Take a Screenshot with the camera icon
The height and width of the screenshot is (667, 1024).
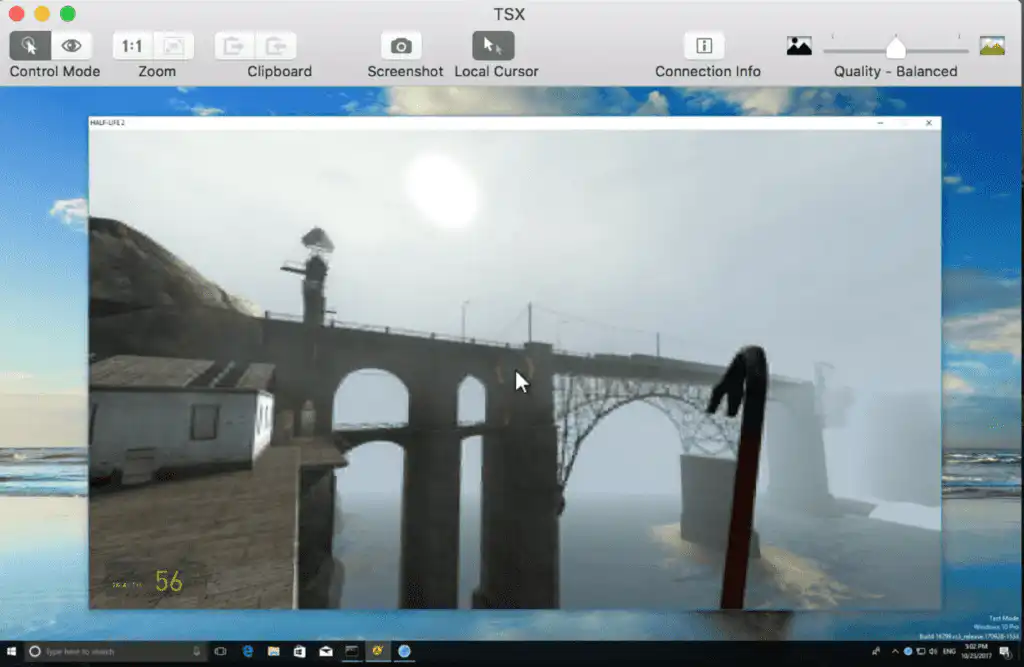click(402, 46)
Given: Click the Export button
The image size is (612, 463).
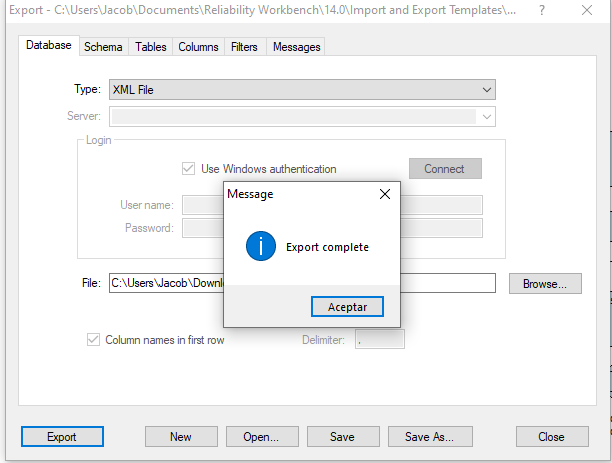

--*--

Description of the task: From the material above, set down each entry exactly, but exclude the pictures.

Written answer:
Take a Screenshot with the camera icon
The height and width of the screenshot is (667, 1024).
click(402, 46)
Given: Click the Export button
The image size is (612, 463).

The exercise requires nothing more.